So, as good as my word (see the music thread) I purchased a Children of Bodom CD. Hate Crew Death Roll. (Friendly lot.) Read the lyrics, wished I’d bought the cafetiere instead.
First impressions: it’s not “fast” at all. The notes are close together, but the beat is slow. I wouldn’t put it as a backing track to a unicycle video. But that’s only my opinion.
Guitars and other melody instruments - pretty good, within the genre. Quite a lot of Iron Maiden influence. I kept expecting a chorus of Run to the Hills. My mate (an IM fan) thought the same. Still, there’s plenty of variety there, some guitar work that’s comparable to Scottish fiddle playing in its rhythm, and there are some clever cross rhythms in other songs - not quite Dave Brubeck, but far better than I expected and far far better than Sepultura - but so is being poked in the eye with a salty icicle.
Drums, a bit rudimentary. Well, very, really.
Vocals - disappointing. The singer sounds like he’s trying too hard to sound like a heavy metal singer ought to sound. Every track: the same vocal howl.
Lyrics? My! What a lot of potty mouths! Tut!
Seriously, they are clearly a very competent band, and not just another average band from the mainstream within the genre. I’d prefer something a little more blues-based, but then I’m old enough to like “dad rock”. 7/10.
I must say, I didn’t really like Children of Bodom either. I’m not sure why, I haven’t listened to them in ages, I don’t like their lyrics, and it just doesn’t seem quite like something I like I guess.
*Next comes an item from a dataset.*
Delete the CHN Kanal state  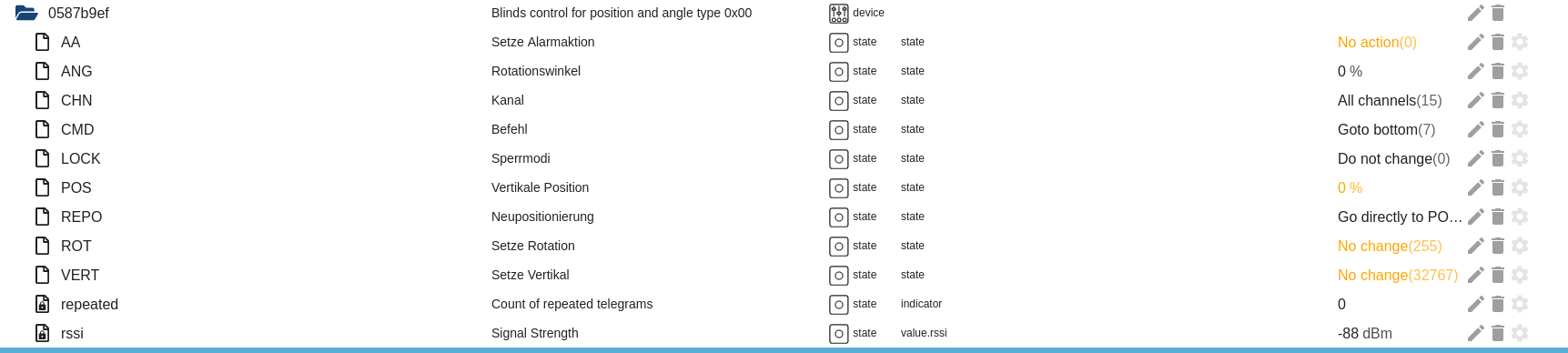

I don’t know.
Not listened to much Children of Bodom, I’m big on Cradle of Filth however, and I can thoroughly reccomend them. Yes there is something about scandinavia which produces death metal of a very high quality.
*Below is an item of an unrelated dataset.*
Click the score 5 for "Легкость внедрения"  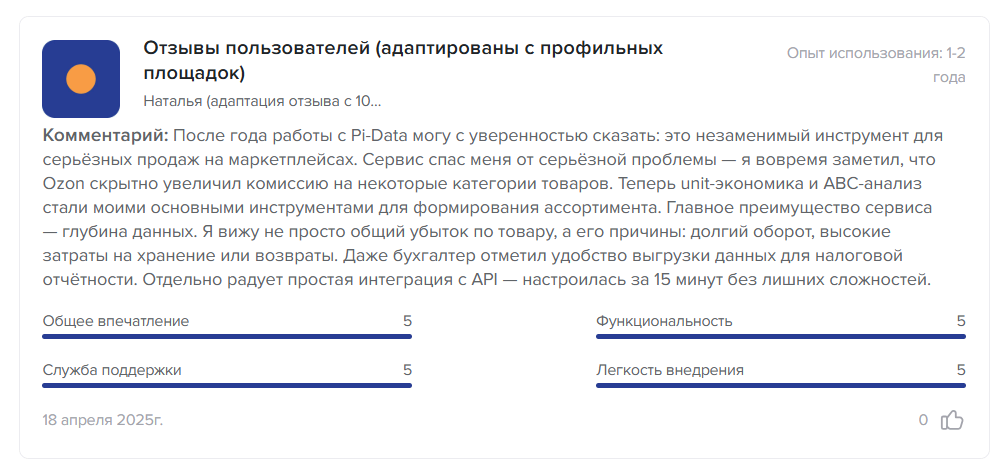960,370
Fair point: nothing on the keyboard or the bass. This was on one listening to the CD. Being of the elderly persuasion, I don’t really listen for keyboards, seeing rock as a guitar-led style of music. But yes, the keyboardist is good. The bass? Good interaction with the guitar on those cross rhythms, but I’m no expert in the genre so I can’t comment further.
All this prefix-metal stuff. Heavy, death, dark, thrash… a proliferation of labels like that is divisive. It helps for niche marketing, to a market of mainly young males who get their identities from being “into” something. In my youth, I was a Ted, and we used to argue with rockabillies, rockers, mods and punks. Years later, I notice the similarities in the music, not the differences.
More important to me is the question: does it sound good or bad.
On the whole, Children of Bodom sound good, but the vocalist gets a bit monotonous.